By: Prakash Nedungadi
Being a Start-up entrepreneur is becoming an increasingly popular career choice for several bright and ambitious men and women. The reasons for this include:
-the seemingly magical success of several people who started virtually out of a garage to create cult brands like Apple, Google and Facebook, and thereby achieved early and massive wealth, fame, freedom (from employment)
- the ability of the Internet to make new ideas work and scale up easily and rapidly
- the increased availability of funds from Angel/ Venture Capital/ Private Equity investors
- the lack of opportunities and the apparent boredom of repetitive, large-office or blue collar work; furthermore, these days, very few career paths offer a “permanent, stable job”
Bangalore was recently identified as one of the top ten hubs for Start-ups in the world. With a number of people now moving towards becoming entrepreneurs in the city, it was felt worthwhile to find out whether this was a viable niche for a coaching practice. Why would Start-up entrepreneurs need coaching? One reason is their high failure rate. Data suggest that only 29%, i.e. about 3 of 10 businesses, survive the first 10 years following their creation. For the entrepreneurs who begin starry-eyed with visions of success, the emotional impact of such a low success rate could be very high.

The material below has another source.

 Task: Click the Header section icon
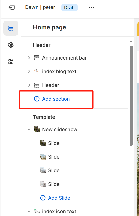pyautogui.click(x=37, y=85)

Source: “Illusions of Entrepreneurship: The Costly Myths that Entrepreneurs, Investors, and Policy Makers Live By” by Scott Shane (2008). Furthermore, coaching might prove integral to Start-up entrepreneurs, especially since their success relies upon their ability to grow with the organization, or indeed, ahead of it. For example, the personal skills required to create and run one small quick-service restaurant are different from those required to handle a dozen of them in a city, and then several in a number of cities. This is compounded by the sheer speed at which growth has to happen. Entrepreneurs don’t get enough time to emotionally adjust to new situations because the demand from investors for them to grow rapidly can be
ruthless. Finally, being an entrepreneur can be at times a heady job (e.g., when the funding just comes in!) or a very lonely job (when times are challenging). This can impact the morale and balanced thinking of a young entrepreneur unless he/she is
supported to grow as a person and given the tools to manage, and indeed, benefit from, this roller-coaster journey.

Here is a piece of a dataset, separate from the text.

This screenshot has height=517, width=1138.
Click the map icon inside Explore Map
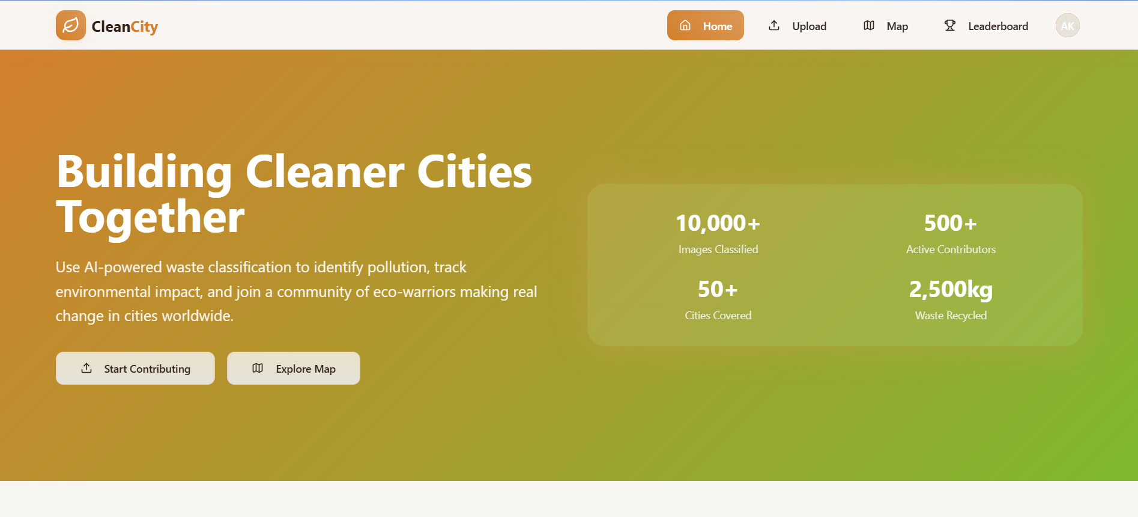[x=258, y=368]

Finally, research shows that coaching improves organization performance in stable companies by 37%, according to Manchester Inc, ““Executive Coaching Yields Return On Investment Of Almost Six Times Its Cost”” (Source: Manchester Inc). It could be argued that Start-ups are more in an “infant” stage in an organizations life and hence the gain can be several times higher.
Given the above, several questions seem to arise:
Why is it that a flourishing coaching business for start-ups hasn’t happened yet (in Bangalore)? Can start-up entrepreneurs afford coaching and do they WANT to spend money and time for it? If so, what kind of coaching, at what stage? What influence do investors have when determining the need for coaching? Can they be the “gatekeepers” who, when convinced, will nudge or insist upon coaching sessions for entrepreneurs they are investing in?
Is there a business model for a coaching practice that aims at Start-Ups as its niche?
2.0 Research Objectives
2.1 Determine the WANT for coaching amongst Start-ups and investors (i.e. what is the basis for a sustainable revenue model?)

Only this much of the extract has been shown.